After locating the line with "How do I perform: Open" in the entries below, set down exactly that line and each one after it to the end, skipping pictures.

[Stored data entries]
———
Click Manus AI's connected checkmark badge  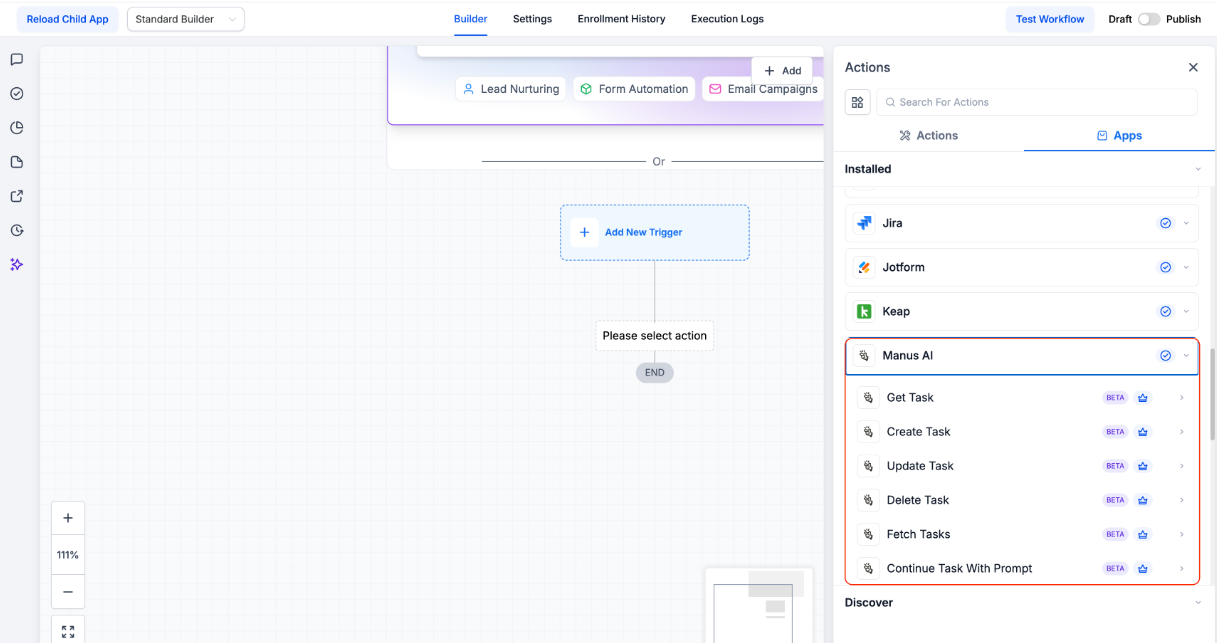[x=1165, y=356]
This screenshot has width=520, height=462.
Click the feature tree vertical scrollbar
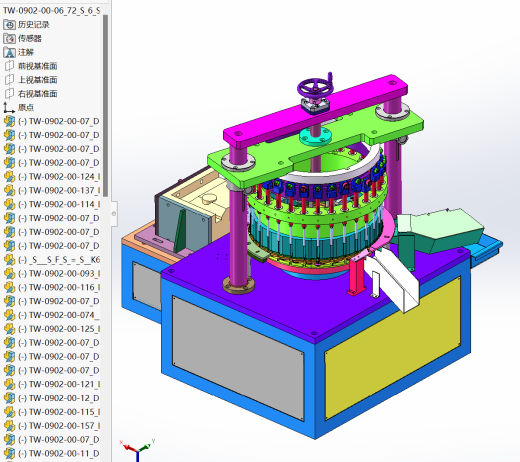[x=106, y=106]
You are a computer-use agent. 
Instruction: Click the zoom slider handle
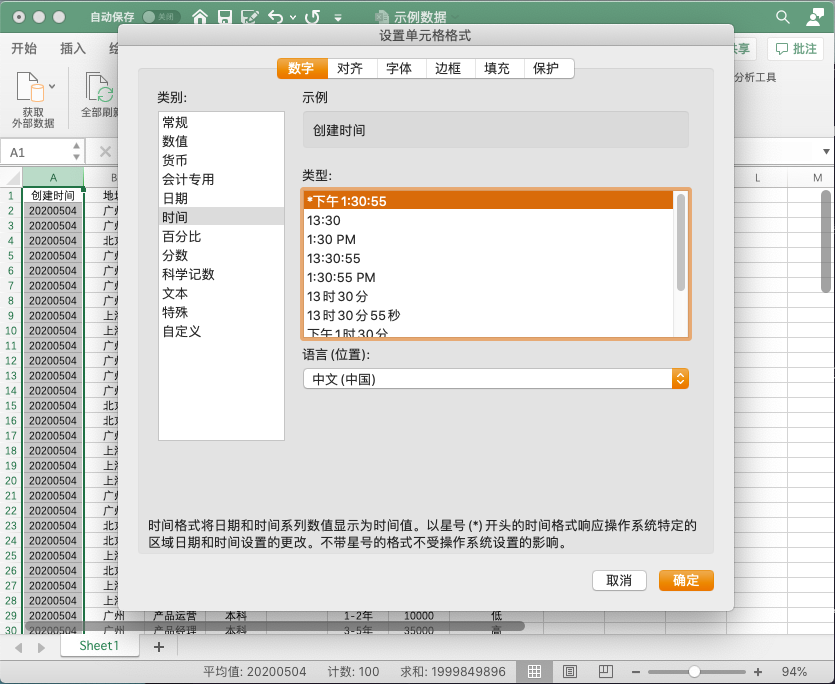(694, 671)
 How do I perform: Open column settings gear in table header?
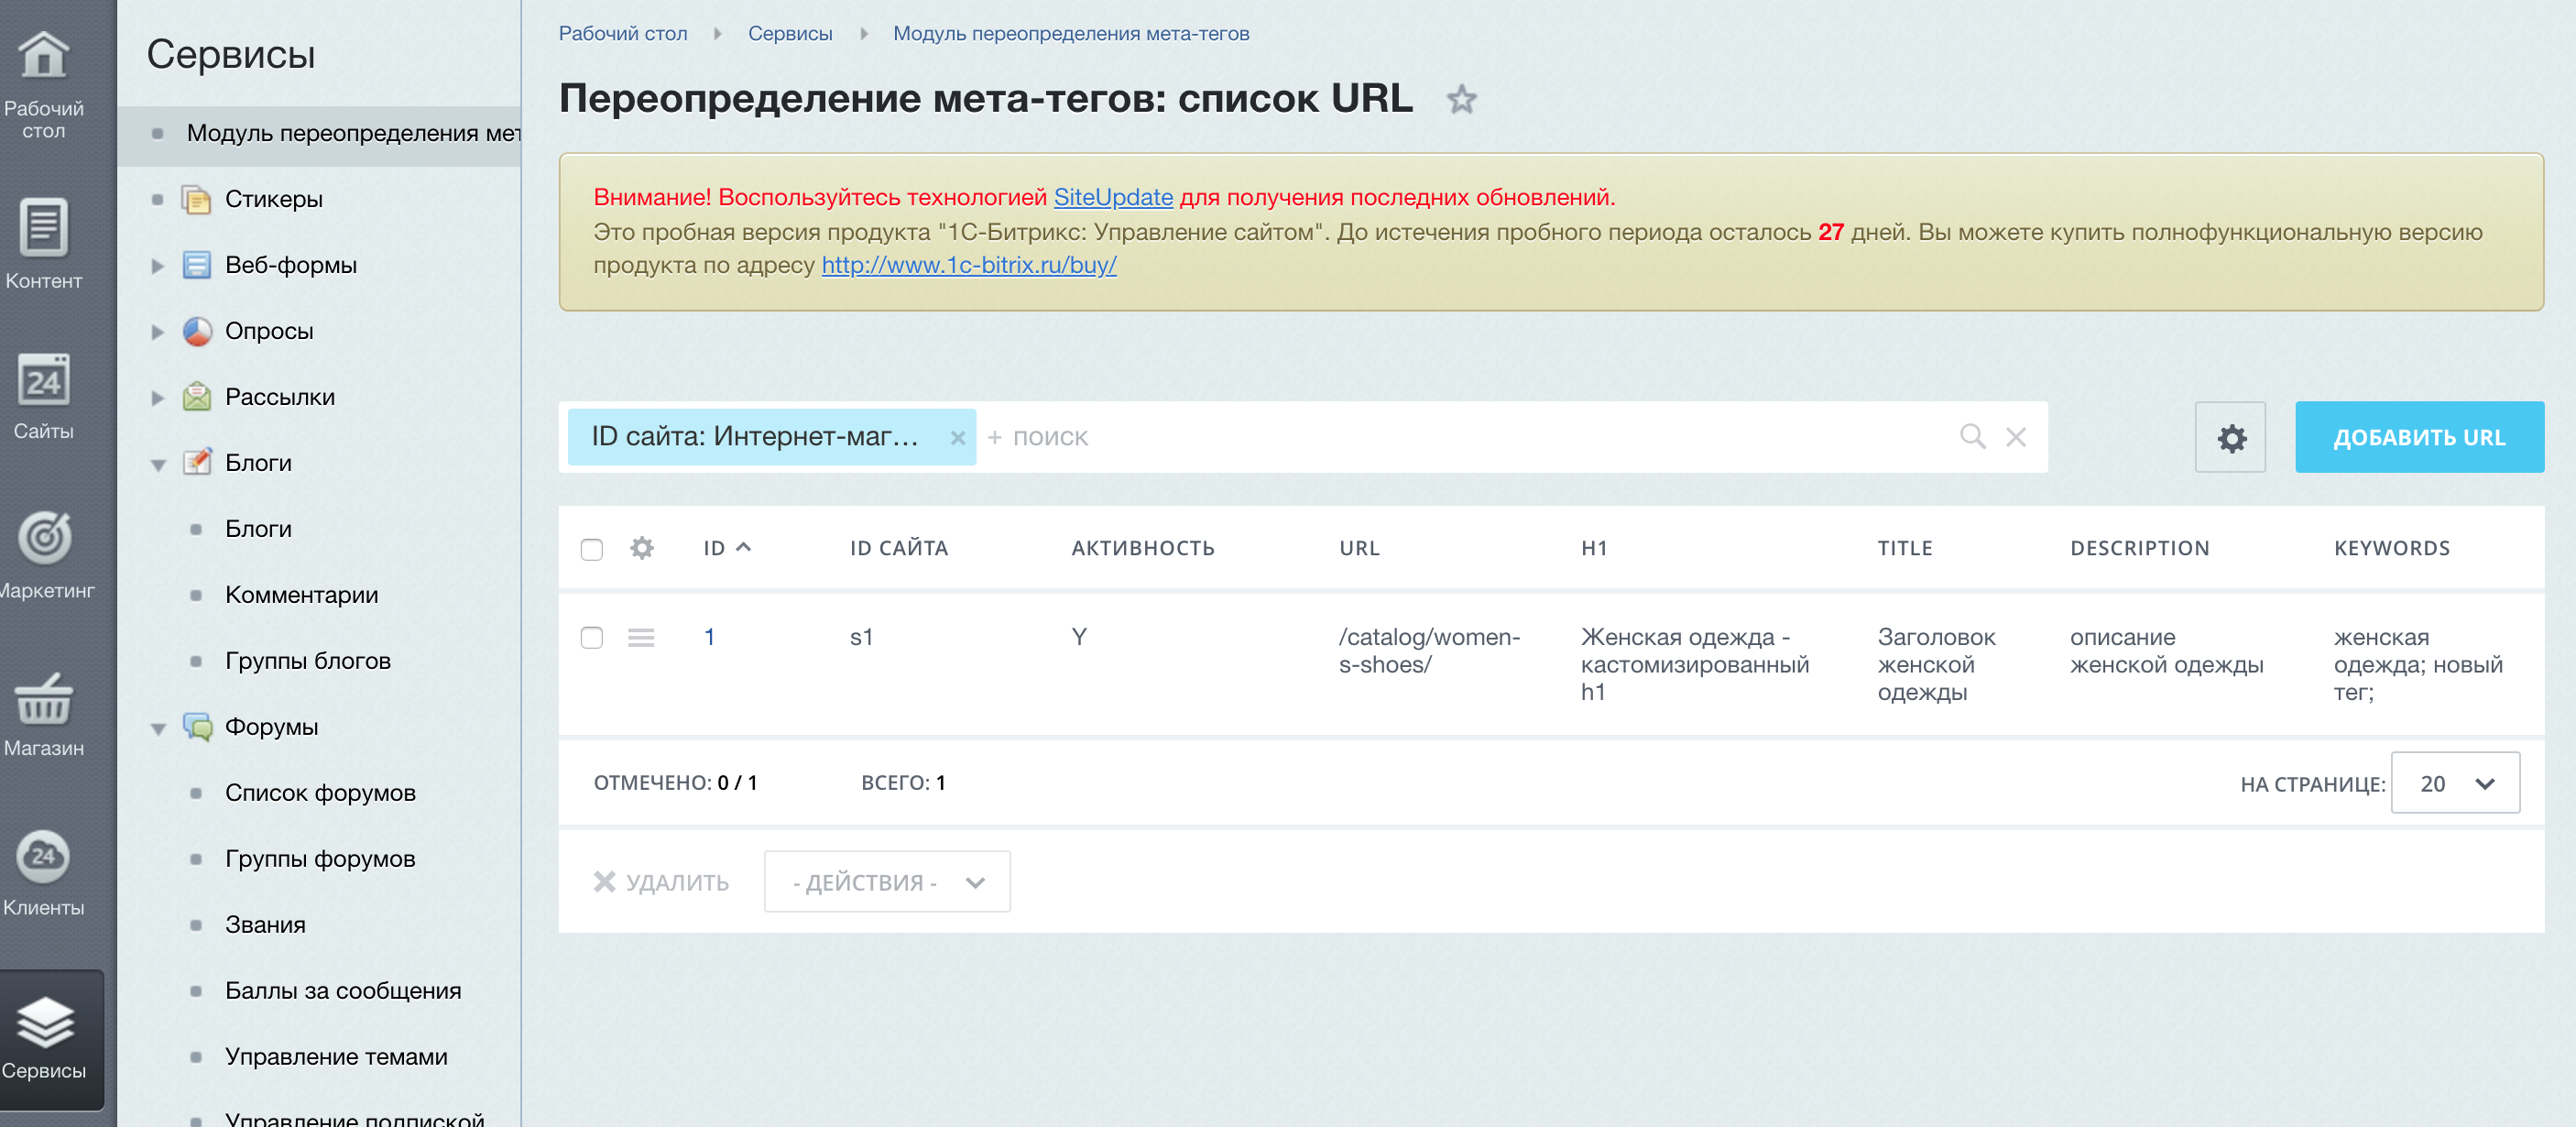[642, 548]
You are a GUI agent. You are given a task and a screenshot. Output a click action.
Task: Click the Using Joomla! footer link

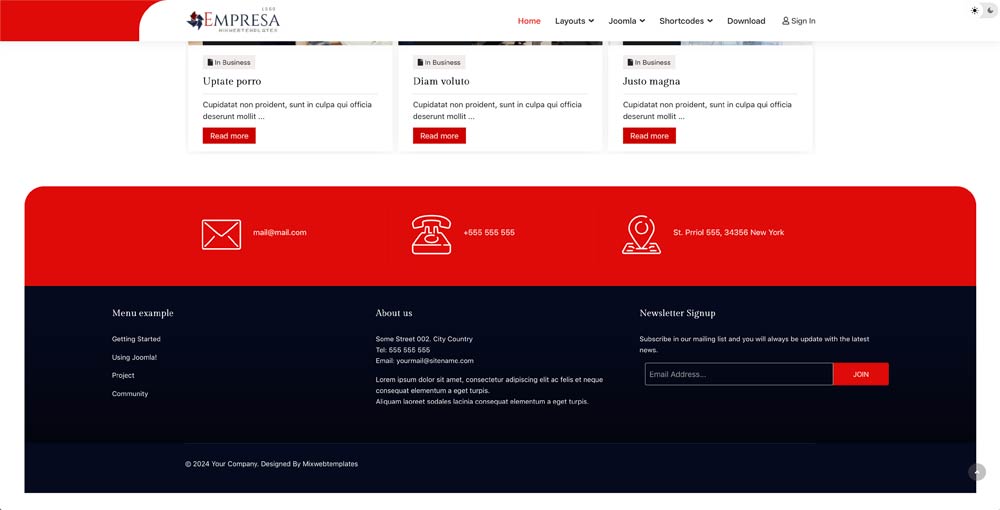pyautogui.click(x=134, y=357)
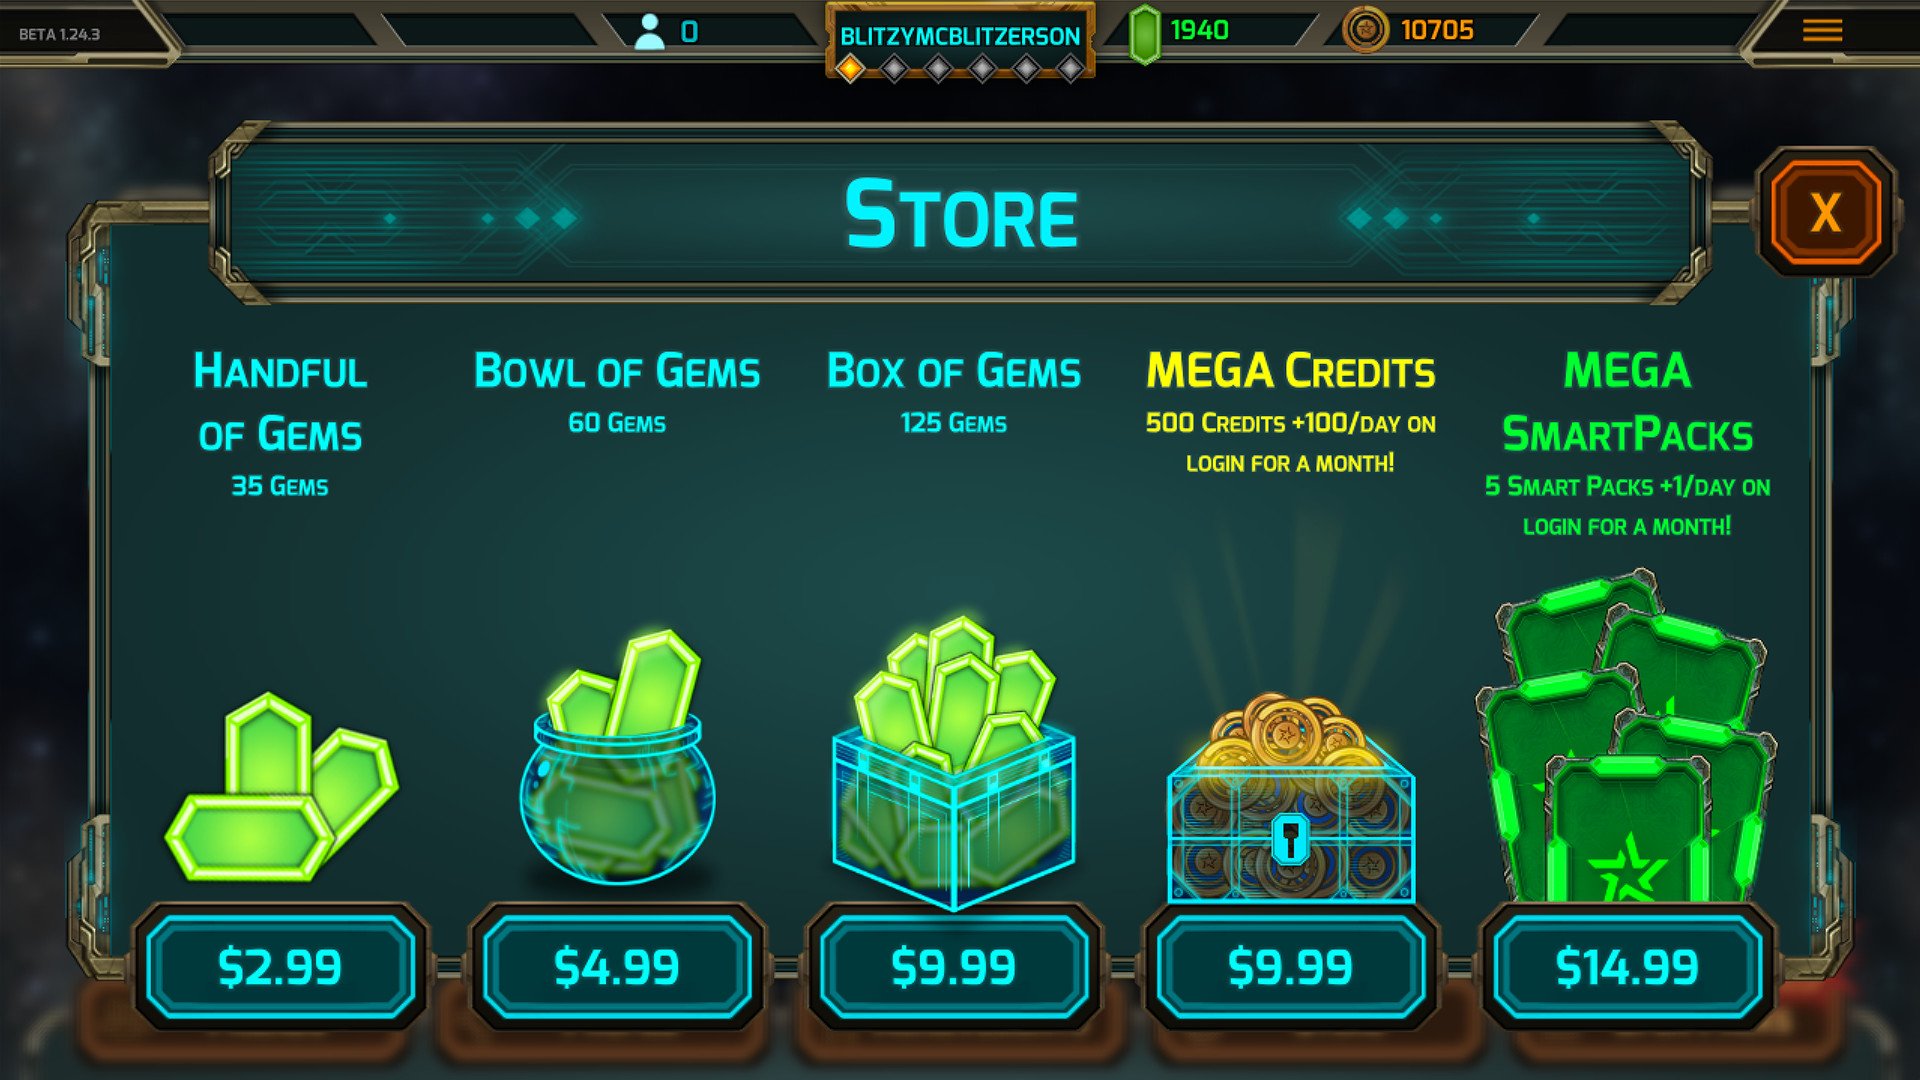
———
> _Expected answer_
 How do I perform: Open column settings gear in table header?
[642, 548]
You are a GUI agent. You are given a task and a screenshot. Output a click action.
Task: Click the Using Joomla! footer link

pyautogui.click(x=134, y=357)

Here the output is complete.